To meet future challenges in urban development in general, and in particular the need of more housing, densification of cities are a major issue in future sustainable urban planning. Densification of cities through are often met by expanding housing into old industrial sites and changing them into attractive residential areas.
Sweden has 82 000 contaminated areas. Increasing funds are allocated for remediation but at the current pace the national environmental quality objective “A Non-Toxic Environment” will not be reached as envisioned by 2020.
A growing concern is sites contaminated with chlorinated hydrocarbons, in Sweden approximately 2000 sites have been registered. Most of these sites are previous or current dry-cleaning facilities or industries using chlorinated hydrocarbons as solvents. In this project we will focus on sites where soil, bedrock and groundwater are contaminated with chlorinated hydrocarbons such as tetrachloroethene (PCE) and trichloroethene (TCE).
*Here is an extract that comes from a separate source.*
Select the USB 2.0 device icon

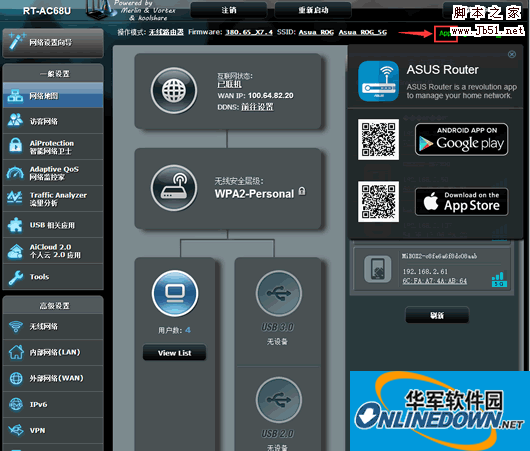click(279, 400)
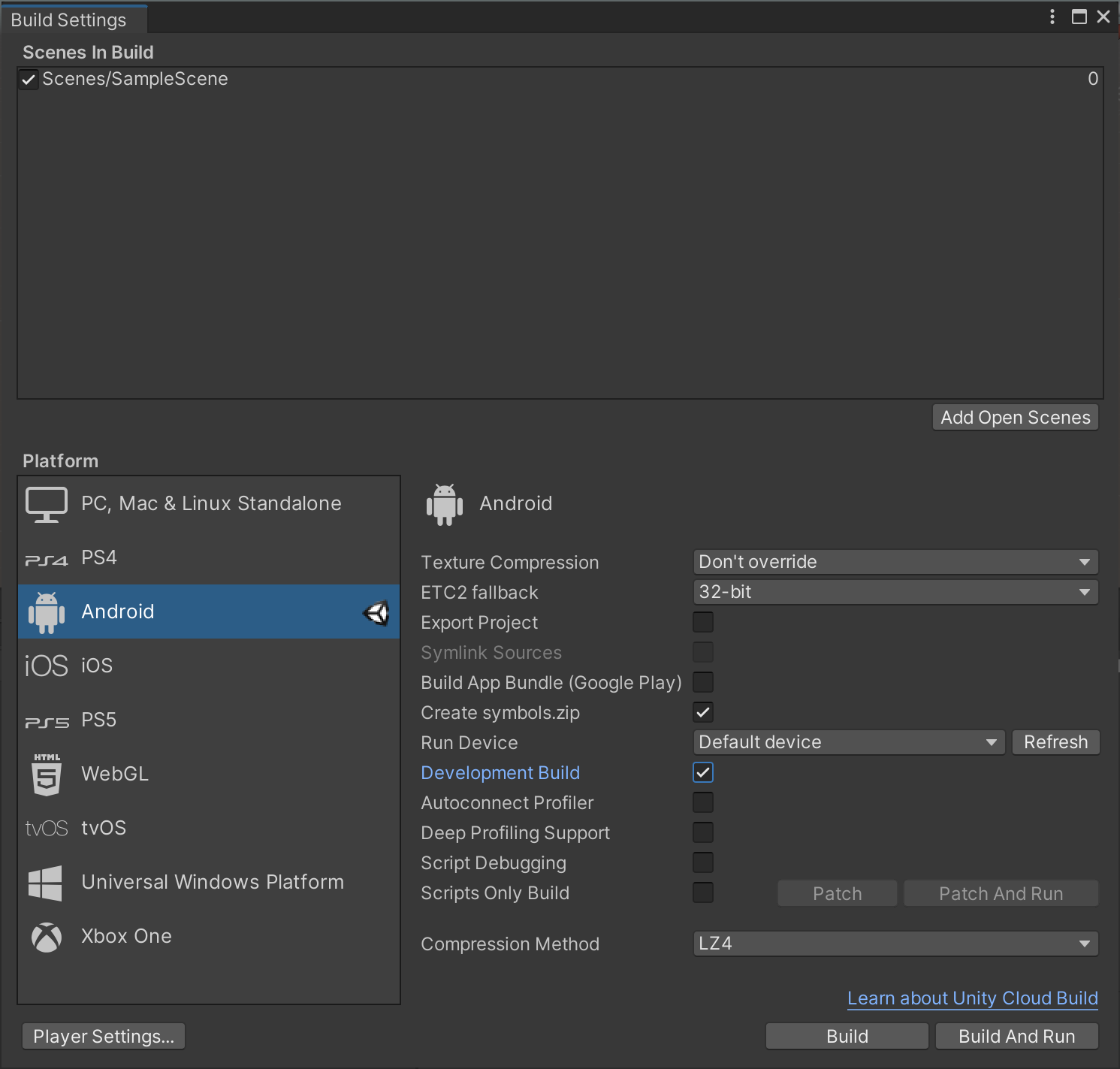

These compounds are highly carcinogenic.
The main remediation technique today in Sweden is excavation and landfilling of contaminated soil at designated landfills, i.e. moving the pollutants from one site to another. This strategy has been criticised since it leads to new environmental concerns, such as large need for transports and the exposure of dangerous compounds to humans and the environment. Moreover, the excavation and/or physical treatments are costly and micro-ecologically damaging to the local environment. Therefore the recommendation issued by the Swedish Environmental Protection Agency is to increase the use of alternative methods by 2020, versus the current “dig and treat”. Increased use of in-situ remediation would lead to large savings considering the billions of SEK being spent for clean-up, and contribute to Sweden meeting the EU Water Directive requirements and our national environmental objectives “A Non-Toxic Environment” and “Good Quality Groundwater”.
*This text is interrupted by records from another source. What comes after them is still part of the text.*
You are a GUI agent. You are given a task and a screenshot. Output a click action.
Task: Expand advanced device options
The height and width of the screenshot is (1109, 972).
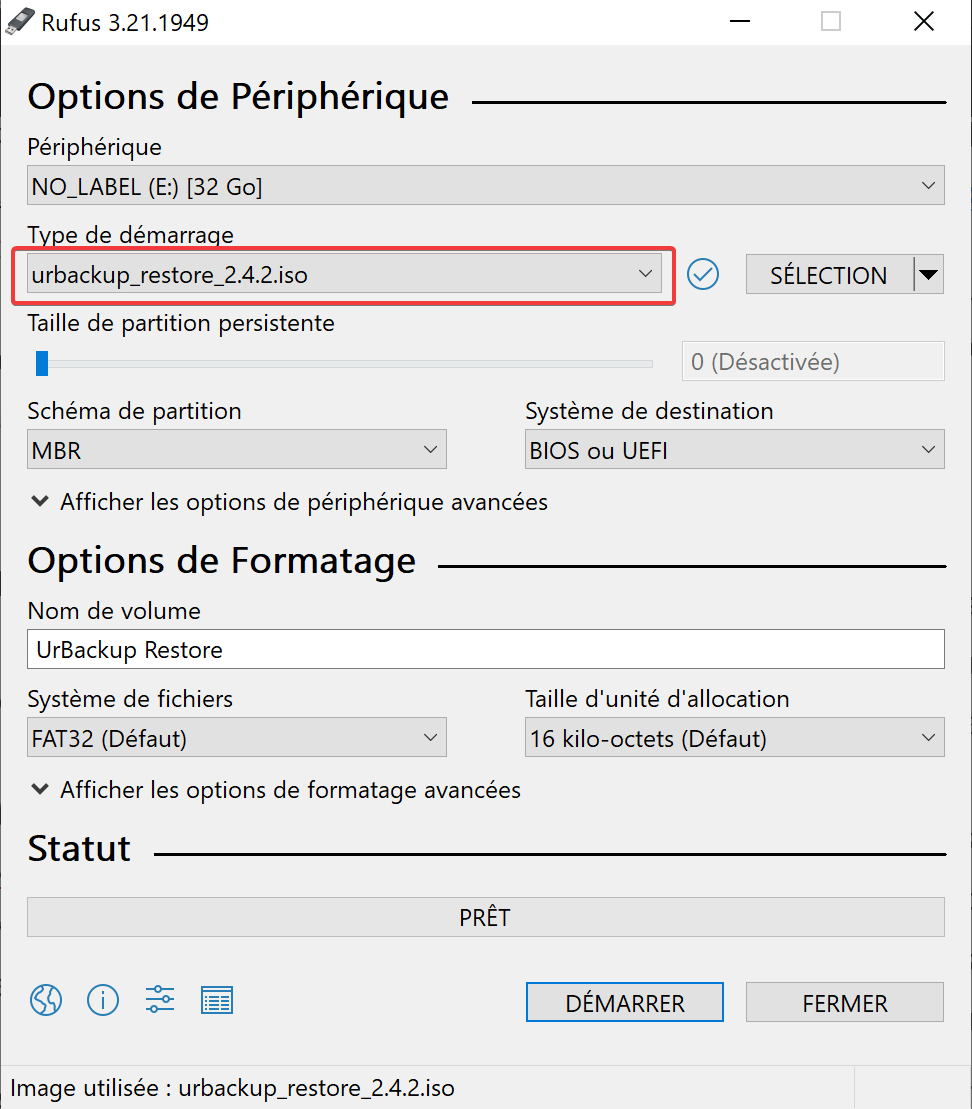click(x=290, y=502)
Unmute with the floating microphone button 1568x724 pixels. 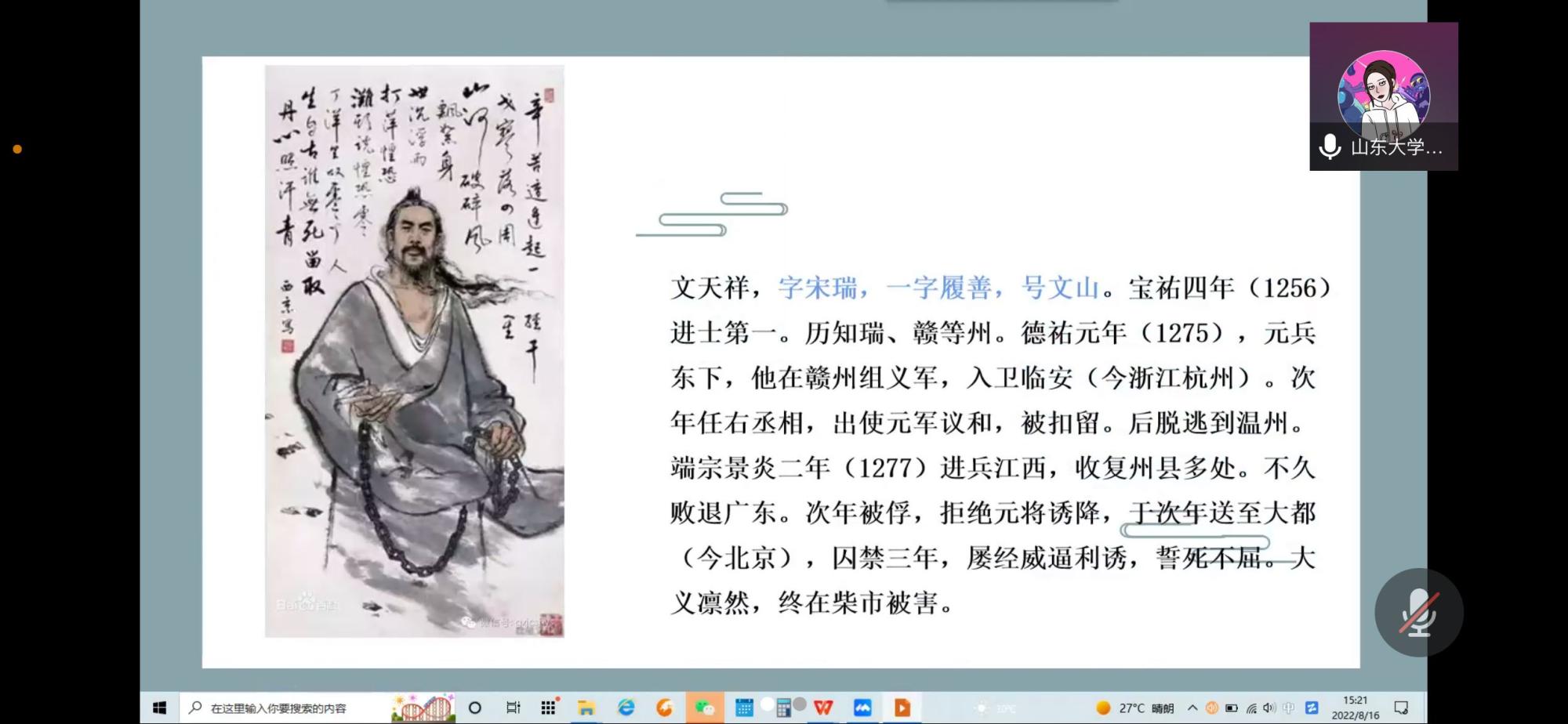pyautogui.click(x=1418, y=612)
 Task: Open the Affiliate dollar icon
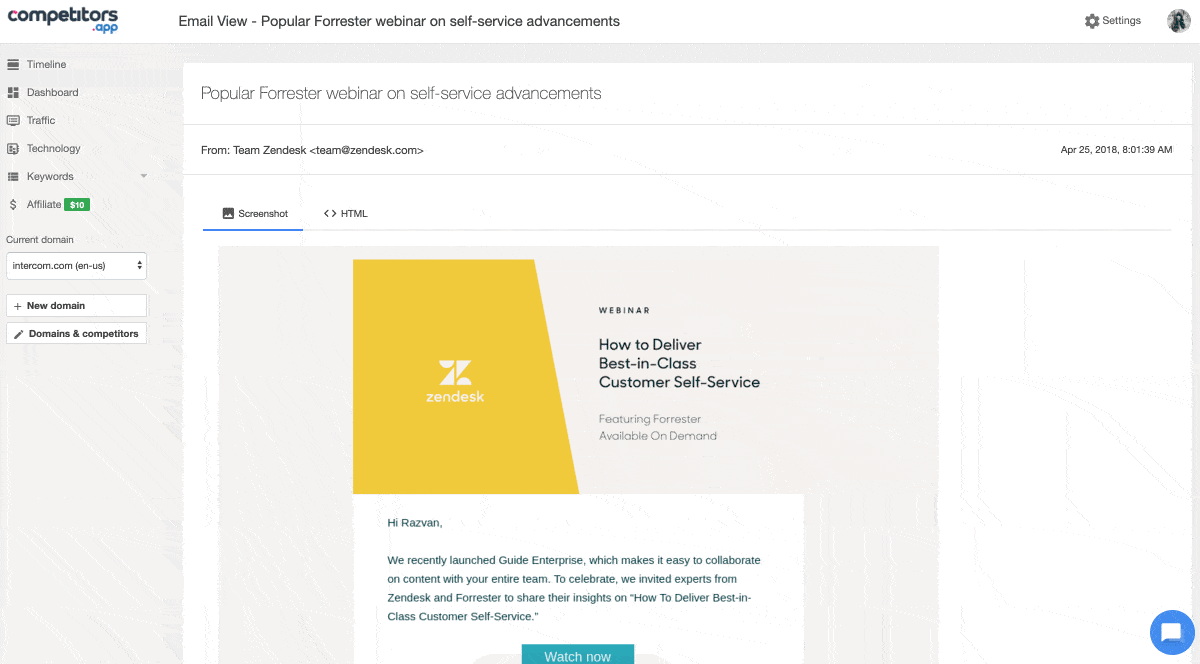[13, 204]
The proposed project aim at improve the understanding of the conditions for in-situ remediation of chlorinated hydrocarbon contaminated sites, e.g. where dry cleaning facilities and mechanical industries have been/are active. Contamination by chlorinated hydrocarbons is associated with severe risks to human health and the environment and is therefore a major problem around the world. There is therefore an urgent need for efficient methods for monitoring of remediation actions at these sites. The proposed project address the challenges associated with the monitoring and follow up of in-situ remediation of chlorinated hydrocarbons and our team represents the academia, private industry, and responsible authorities and we form an effective base for implementation of new research into different sections of the society.
The development of in-situ remediation methods have been delayed due to doubts concerning the effects on the remediation techniques. However, over the last years increasing evidences in the recent scientific literature prove the effectiveness of several in-situ remediation approaches. Furthermore, many sites are only possible to remediate in-situ, due to the characteristic of the contaminants, the local geology and hydrogeology and the urban character of the site. Therefore, there is a strong need for an exhaustive interdisciplinary procedure for monitoring and verifying the remediation processes due to the in-situ character.
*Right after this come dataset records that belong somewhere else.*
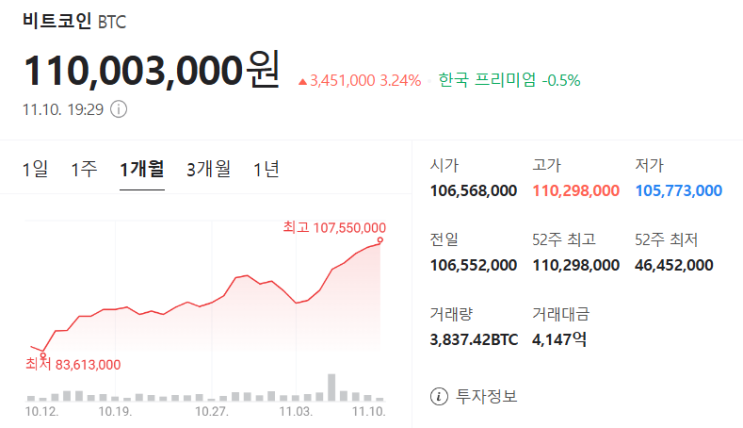Select the 1개월 period tab
This screenshot has height=428, width=743.
click(142, 169)
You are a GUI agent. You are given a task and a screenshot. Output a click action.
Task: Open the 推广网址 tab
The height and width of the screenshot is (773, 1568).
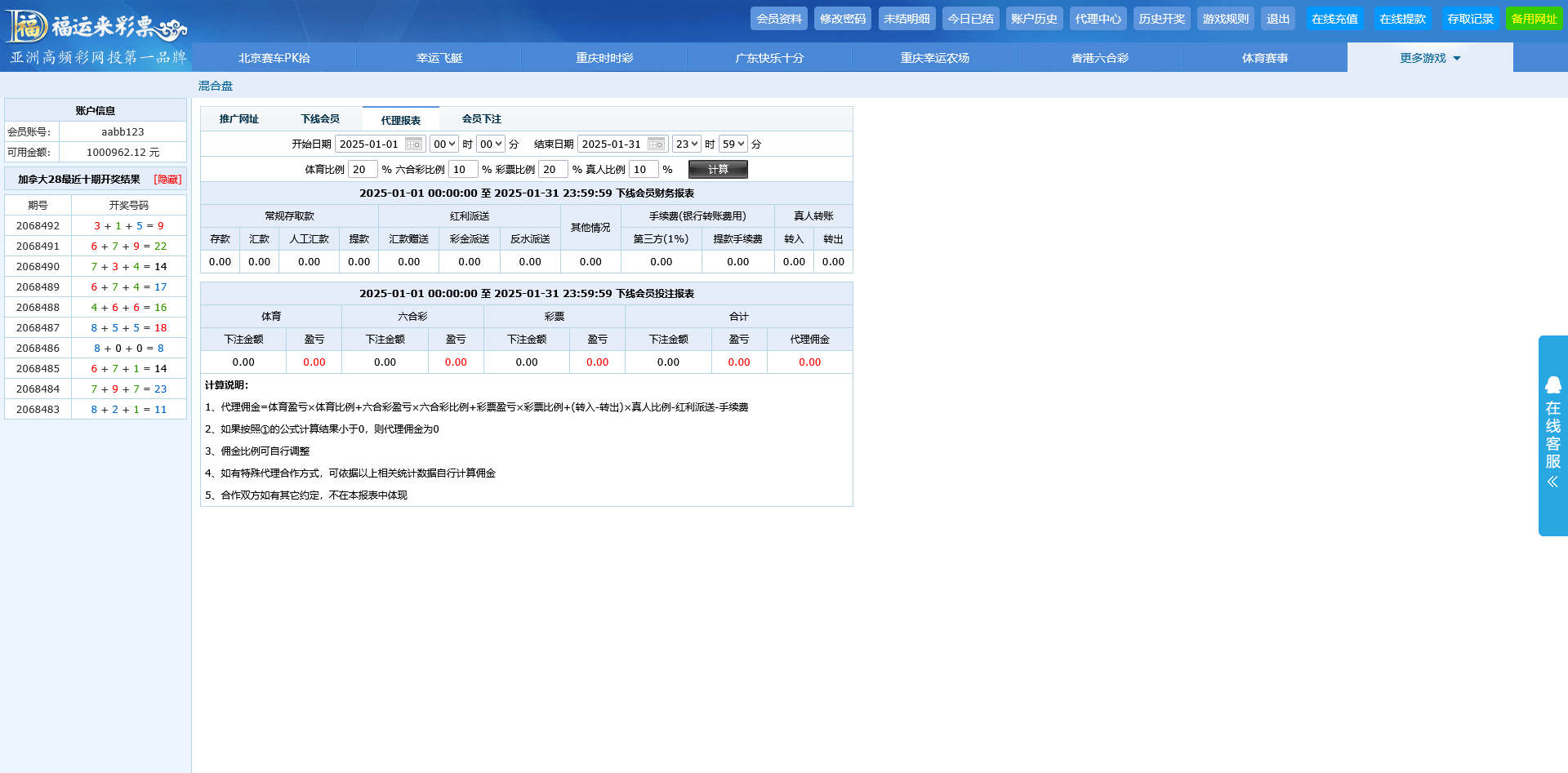coord(239,119)
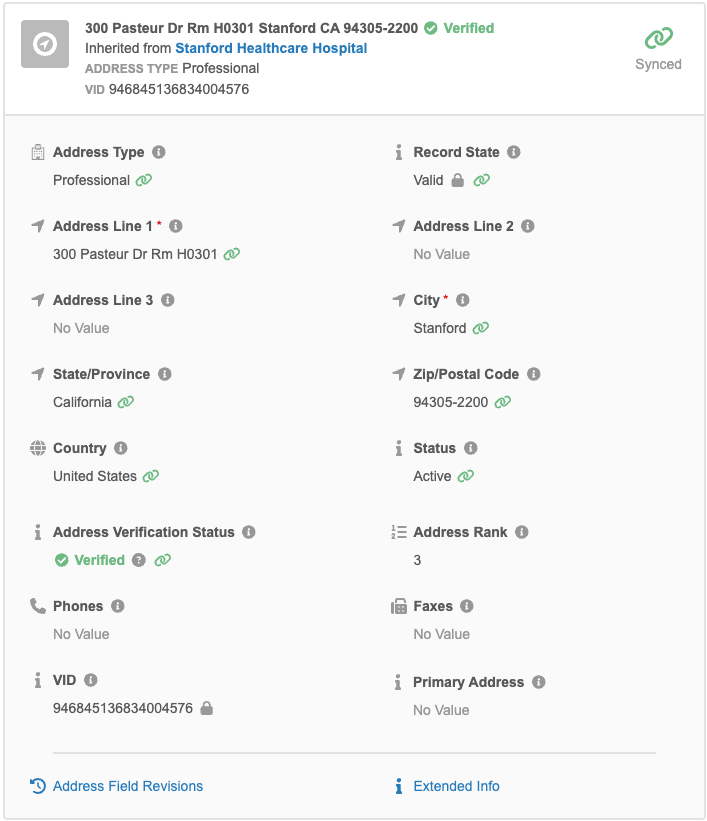This screenshot has width=707, height=821.
Task: Click info icon beside Record State
Action: coord(514,152)
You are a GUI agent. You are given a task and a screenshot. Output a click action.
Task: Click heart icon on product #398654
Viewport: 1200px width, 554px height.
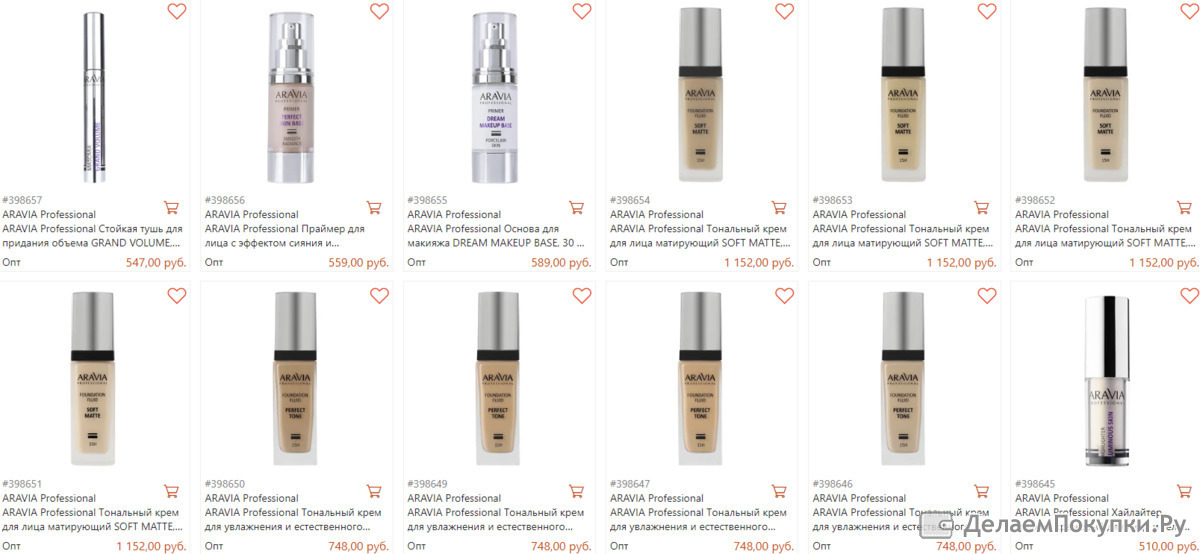coord(784,12)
In this project, we propose an integrated monitoring with geophysical, geochemical, biological, and isotopic methodologies to better understand and follow the man-induced processes taking place when remediating at the site. Continuous geophysical observations during the remediation action will together with biogeochemical sampling sampling and analyses help follow the development underground, i.e. the degradation, contaminant movements within the soil and groundwater or by gas diffusion.
Today, the monitoring of the remediation action and a confirmation on a “good enough” clean-up is costly and very uncertain, due to the current investigation techniques with point source monitoring (i.e. groundwater sampling in wells) in larger or smaller time intervals. With our new combined approach, we can retrieve a comprehensive coverage of the changes underground and at the same time reduce uncertainties and costs for monitoring and follow-up of the remediation actions in-situ.